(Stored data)
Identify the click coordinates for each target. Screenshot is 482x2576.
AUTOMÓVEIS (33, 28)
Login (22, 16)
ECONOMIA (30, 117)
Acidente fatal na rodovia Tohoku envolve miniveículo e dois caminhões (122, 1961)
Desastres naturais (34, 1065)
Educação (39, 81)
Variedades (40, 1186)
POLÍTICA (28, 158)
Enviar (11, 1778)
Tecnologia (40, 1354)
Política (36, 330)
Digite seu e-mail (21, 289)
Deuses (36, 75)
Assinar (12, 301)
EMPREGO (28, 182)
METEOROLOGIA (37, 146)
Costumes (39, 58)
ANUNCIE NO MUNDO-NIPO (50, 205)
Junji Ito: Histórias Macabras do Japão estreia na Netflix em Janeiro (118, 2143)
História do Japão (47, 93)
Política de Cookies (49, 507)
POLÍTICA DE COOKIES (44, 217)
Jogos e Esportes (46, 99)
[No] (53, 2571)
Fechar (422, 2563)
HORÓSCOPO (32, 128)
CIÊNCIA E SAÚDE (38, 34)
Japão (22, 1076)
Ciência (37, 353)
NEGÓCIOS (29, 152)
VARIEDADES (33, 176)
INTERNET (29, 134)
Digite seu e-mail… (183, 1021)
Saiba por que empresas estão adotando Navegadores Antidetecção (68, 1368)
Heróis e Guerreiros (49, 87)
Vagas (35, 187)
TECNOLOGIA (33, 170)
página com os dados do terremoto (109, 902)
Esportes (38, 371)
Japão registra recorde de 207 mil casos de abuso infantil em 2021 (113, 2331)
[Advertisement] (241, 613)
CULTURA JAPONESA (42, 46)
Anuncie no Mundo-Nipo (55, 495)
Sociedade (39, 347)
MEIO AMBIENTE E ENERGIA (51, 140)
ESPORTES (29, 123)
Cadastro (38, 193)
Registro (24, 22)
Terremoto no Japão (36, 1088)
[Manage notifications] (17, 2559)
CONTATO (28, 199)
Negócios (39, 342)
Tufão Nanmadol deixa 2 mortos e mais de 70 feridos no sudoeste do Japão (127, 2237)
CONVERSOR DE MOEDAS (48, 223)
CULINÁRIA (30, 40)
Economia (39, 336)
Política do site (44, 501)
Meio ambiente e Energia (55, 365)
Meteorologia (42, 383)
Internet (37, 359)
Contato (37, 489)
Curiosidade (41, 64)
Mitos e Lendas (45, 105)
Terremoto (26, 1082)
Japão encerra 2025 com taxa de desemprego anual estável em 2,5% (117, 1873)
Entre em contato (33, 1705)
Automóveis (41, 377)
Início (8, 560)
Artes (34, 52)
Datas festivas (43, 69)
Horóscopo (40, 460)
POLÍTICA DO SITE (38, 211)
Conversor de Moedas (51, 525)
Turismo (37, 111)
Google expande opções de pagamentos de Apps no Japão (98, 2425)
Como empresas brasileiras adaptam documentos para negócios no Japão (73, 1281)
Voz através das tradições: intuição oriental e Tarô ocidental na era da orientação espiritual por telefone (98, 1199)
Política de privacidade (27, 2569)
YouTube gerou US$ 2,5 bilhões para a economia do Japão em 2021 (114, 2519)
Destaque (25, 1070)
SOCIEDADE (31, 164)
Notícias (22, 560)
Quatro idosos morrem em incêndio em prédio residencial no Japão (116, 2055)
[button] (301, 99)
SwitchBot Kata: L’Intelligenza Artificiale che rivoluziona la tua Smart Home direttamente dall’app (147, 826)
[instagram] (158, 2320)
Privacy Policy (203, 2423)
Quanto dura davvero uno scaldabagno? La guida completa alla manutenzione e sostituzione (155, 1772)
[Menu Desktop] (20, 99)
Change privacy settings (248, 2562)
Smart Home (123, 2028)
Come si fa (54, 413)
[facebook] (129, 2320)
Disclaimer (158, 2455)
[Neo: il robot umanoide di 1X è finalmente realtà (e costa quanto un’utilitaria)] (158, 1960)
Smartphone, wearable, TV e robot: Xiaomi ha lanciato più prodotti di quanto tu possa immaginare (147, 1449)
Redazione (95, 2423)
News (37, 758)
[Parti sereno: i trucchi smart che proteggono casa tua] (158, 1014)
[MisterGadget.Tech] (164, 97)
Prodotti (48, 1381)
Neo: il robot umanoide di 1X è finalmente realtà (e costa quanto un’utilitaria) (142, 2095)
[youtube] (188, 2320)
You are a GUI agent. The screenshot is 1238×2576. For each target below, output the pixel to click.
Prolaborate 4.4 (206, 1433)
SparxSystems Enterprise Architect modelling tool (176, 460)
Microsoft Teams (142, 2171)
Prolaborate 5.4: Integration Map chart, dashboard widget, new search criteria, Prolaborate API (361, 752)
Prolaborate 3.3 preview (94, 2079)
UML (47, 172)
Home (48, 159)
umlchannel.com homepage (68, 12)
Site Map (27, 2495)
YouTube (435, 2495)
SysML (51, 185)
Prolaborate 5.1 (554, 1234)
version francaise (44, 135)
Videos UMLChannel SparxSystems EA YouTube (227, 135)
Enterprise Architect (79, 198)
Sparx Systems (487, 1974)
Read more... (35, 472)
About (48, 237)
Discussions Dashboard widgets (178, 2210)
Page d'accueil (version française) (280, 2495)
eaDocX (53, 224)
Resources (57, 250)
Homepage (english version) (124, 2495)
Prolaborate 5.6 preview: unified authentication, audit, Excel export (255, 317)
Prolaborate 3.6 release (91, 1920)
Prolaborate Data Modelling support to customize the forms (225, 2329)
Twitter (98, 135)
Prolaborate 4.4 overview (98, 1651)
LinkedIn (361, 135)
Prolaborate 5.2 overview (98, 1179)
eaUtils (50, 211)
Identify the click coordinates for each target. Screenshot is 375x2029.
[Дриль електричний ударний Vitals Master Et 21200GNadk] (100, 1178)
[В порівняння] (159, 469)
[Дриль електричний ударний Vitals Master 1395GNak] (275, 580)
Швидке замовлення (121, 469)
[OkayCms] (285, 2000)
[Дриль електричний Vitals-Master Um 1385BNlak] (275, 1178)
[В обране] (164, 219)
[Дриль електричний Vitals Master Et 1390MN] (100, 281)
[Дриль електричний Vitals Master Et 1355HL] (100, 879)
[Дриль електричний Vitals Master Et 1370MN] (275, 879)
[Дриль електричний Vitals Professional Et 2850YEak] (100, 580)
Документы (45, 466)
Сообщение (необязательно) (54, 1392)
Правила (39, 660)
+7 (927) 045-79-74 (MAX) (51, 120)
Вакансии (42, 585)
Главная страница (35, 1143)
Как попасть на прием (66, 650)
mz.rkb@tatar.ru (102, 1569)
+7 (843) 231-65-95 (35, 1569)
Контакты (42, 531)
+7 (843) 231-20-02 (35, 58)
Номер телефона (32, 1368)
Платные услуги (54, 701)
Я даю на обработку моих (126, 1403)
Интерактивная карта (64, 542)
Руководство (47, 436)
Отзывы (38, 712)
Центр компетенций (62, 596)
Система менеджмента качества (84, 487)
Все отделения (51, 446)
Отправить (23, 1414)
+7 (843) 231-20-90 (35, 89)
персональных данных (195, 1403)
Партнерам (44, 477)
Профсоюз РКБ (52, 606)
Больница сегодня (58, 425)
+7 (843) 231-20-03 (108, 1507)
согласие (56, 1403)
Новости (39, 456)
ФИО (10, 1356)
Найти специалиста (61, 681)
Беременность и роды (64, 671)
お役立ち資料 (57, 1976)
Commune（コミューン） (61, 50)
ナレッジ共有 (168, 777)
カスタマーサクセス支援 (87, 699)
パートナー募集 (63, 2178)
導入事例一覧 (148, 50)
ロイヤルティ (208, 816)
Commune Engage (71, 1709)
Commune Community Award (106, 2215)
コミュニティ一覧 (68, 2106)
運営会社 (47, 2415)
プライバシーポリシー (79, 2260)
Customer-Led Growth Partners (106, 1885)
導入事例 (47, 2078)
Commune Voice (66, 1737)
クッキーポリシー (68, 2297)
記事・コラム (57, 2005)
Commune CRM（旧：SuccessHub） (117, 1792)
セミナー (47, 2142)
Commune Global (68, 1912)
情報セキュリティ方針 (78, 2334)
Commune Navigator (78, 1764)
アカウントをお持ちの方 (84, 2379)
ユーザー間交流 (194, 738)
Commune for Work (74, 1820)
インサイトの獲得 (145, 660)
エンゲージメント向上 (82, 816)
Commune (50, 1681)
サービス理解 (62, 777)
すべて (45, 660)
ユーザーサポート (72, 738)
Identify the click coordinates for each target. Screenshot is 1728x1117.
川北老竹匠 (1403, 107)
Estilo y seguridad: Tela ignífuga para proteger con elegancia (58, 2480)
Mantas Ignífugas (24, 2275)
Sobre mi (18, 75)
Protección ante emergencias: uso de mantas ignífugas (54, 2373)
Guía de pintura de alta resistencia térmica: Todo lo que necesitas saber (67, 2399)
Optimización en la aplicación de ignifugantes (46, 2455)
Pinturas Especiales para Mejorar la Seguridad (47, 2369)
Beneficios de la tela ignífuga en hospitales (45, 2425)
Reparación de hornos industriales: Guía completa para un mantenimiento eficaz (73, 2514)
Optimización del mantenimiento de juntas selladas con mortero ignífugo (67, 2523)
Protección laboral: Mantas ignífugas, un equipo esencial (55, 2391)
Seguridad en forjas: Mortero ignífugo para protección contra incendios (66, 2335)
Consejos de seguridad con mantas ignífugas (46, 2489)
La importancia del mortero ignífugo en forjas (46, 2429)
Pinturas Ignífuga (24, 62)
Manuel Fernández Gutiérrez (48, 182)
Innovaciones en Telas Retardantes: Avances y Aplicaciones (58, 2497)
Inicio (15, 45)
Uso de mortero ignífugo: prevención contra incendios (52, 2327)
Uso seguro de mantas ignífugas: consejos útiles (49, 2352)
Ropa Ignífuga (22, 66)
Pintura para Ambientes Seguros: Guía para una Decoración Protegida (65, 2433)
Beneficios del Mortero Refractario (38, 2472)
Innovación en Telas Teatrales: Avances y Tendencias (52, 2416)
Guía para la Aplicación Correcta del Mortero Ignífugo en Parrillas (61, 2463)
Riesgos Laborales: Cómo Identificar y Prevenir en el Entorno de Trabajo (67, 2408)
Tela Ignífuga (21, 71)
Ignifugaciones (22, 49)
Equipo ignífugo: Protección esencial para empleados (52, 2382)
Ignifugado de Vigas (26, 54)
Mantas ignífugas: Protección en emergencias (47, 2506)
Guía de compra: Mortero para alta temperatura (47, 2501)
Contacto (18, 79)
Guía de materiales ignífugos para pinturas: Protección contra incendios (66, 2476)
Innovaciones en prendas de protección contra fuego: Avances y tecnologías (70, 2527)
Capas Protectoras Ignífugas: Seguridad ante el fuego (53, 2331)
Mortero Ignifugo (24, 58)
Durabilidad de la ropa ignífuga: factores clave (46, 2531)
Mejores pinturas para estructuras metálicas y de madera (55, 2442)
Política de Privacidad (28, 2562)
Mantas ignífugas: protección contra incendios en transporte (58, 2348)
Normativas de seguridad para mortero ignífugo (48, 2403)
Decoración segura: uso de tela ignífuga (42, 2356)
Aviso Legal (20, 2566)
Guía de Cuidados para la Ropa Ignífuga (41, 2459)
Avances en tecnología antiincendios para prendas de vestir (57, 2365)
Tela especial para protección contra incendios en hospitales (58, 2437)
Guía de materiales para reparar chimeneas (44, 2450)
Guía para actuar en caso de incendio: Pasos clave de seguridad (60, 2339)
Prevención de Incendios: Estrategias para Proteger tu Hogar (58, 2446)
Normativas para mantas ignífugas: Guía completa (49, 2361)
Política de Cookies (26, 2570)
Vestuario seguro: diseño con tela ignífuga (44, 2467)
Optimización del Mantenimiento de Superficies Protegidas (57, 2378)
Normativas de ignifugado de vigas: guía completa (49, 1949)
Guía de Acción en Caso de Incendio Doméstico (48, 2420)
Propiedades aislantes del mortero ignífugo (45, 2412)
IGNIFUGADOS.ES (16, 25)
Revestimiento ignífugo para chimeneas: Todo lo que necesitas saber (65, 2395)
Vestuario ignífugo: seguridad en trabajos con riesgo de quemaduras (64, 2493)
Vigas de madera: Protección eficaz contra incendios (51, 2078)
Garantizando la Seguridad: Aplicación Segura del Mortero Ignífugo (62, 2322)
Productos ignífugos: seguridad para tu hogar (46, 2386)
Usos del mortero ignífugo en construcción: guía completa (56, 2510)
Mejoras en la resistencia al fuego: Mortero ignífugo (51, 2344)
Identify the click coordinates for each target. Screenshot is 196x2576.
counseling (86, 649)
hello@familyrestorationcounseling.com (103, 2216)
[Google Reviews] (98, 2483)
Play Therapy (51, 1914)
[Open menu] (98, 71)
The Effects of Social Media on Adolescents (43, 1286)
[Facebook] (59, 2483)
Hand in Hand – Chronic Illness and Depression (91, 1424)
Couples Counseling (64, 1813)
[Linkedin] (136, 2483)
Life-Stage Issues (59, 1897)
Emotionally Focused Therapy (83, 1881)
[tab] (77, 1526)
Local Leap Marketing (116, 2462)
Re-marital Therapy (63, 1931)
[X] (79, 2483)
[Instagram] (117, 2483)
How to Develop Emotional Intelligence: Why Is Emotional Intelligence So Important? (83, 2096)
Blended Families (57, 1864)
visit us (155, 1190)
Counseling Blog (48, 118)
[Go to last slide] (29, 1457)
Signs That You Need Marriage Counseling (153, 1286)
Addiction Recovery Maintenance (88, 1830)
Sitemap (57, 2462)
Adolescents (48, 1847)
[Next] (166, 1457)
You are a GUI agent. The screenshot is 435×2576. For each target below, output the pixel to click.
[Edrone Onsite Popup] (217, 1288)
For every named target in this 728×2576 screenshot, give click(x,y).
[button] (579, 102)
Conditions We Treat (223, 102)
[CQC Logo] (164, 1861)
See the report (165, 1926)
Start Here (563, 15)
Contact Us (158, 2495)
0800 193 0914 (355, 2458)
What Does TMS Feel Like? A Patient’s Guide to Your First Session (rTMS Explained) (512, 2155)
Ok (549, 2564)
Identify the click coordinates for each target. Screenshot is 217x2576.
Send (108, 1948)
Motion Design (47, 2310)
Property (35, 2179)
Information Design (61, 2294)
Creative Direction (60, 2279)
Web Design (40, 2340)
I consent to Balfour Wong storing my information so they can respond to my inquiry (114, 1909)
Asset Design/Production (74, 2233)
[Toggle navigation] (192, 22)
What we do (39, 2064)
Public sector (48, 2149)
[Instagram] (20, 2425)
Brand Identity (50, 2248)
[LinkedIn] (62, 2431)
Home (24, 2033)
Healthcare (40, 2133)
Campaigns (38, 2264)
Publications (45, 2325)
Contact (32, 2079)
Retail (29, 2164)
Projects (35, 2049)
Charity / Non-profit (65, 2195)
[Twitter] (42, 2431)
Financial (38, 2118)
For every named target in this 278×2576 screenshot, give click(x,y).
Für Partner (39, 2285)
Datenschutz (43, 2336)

Problem to work on: Transcribe the records above from the line holding "ユーザーサポート (72, 738)" down to the line holding "Pintura para Ambientes", inclusive, without adding anything.

Response below:
ユーザーサポート (72, 738)
Identify the click coordinates for each target. Screenshot is 1728x1117.
川北老竹匠 (1403, 107)
Estilo y seguridad: Tela ignífuga para proteger con elegancia (58, 2480)
Mantas Ignífugas (24, 2275)
Sobre mi (18, 75)
Protección ante emergencias: uso de mantas ignífugas (54, 2373)
Guía de pintura de alta resistencia térmica: Todo lo que necesitas saber (67, 2399)
Optimización en la aplicación de ignifugantes (46, 2455)
Pinturas Especiales para Mejorar la Seguridad (47, 2369)
Beneficios de la tela ignífuga en hospitales (45, 2425)
Reparación de hornos industriales: Guía completa para un mantenimiento eficaz (73, 2514)
Optimización del mantenimiento de juntas selladas con mortero ignífugo (67, 2523)
Protección laboral: Mantas ignífugas, un equipo esencial (55, 2391)
Seguridad en forjas: Mortero ignífugo para protección contra incendios (66, 2335)
Consejos de seguridad con mantas ignífugas (46, 2489)
La importancia del mortero ignífugo en forjas (46, 2429)
Pinturas Ignífuga (24, 62)
Manuel Fernández Gutiérrez (48, 182)
Innovaciones en Telas Retardantes: Avances y Aplicaciones (58, 2497)
Inicio (15, 45)
Uso de mortero ignífugo: prevención contra incendios (52, 2327)
Uso seguro de mantas ignífugas: consejos útiles (49, 2352)
Ropa Ignífuga (22, 66)
Pintura para Ambientes Seguros: Guía para una Decoración Protegida (65, 2433)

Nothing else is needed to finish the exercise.